To support secure online transactions and protect Nigerian consumers from financial fraud, I propose the following best practices for using domestic cards, like Verve and Lakoos OneCard, as well as international cards, such as Visa, MasterCard, and Paymenex, when making online purchases:

1. Mandatory Use of OTPs for Card-Not-Present Transactions For online purchases where the card is not physically present, the Central Bank of Nigeria (CBN) should mandate the use of OTP-based verification. A method pioneered in 2005 by Dr. Kingsley Chibuzor Aguoru. His 3WiDentity system demonstrated the effectiveness of using both offline and online one-time password (OTP) to verify online transactions with African in mind, adding a layer of security that greatly reduces fraud risk.
2. Separation of Card PINs and Online Authentication Card PINs designed for ATM and POS transactions should not be used online. Instead, OTPs should serve as the primary method of online authentication to mitigate the risks of phishing, keylogging, and man-in-the-middle attacks, which are all too common in online environments.
3. Enforce Time-Limited, Multi-Digit OTPs To enhance the security of OTPs, each one should expire within a brief time window (e.g., 1-3 minutes), reducing interception risks. Lengthening OTPs to at least six or eight digits also improves their resilience against cyber attacks, strengthening consumer protection.
4. Multi-Factor Authentication (MFA) for Added Security Beyond OTPs, the CBN should encourage financial providers to implement multi-factor authentication (MFA) as a standard practice. This could include device verification, biometric identification, or other secure methods for instance push notification to digital banking app where biometric will be required, ensuring only authorized cardholders complete online transactions.
5. Optional Hardware Card Readers for Domestic Card Security Issuing hardware card readers for domestic cards would add a layer of offline security. Cardholders could insert their card and enter a PIN on the reader to generate an OTP for online use, bypassing internet risks entirely and securing sensitive transactions.

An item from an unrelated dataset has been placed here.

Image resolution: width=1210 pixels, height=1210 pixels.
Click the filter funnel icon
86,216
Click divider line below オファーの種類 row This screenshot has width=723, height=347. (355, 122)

6. Consumer Education on Safe Online Payment Practices Financial institutions should educate cardholders on secure online behaviour, such as recognizing phishing attempts, avoiding untrusted websites, and understanding the difference between ATM PIN and OTP use online. Encouraging the prompt reporting of suspicious activity will also help limit exposure to fraud.

As a follow-up to the recent petition submitted to the Central Bank of Nigeria and EFCC in Nigeria, these best practices reflect a proactive and secure approach to online payments. By implementing these recommendations, the CBN/EFCC can enhance the resilience of Nigeria’s digital payment system, safeguard consumers from cyber threats, and reinforce Nigeria’s leadership in secure online financial services.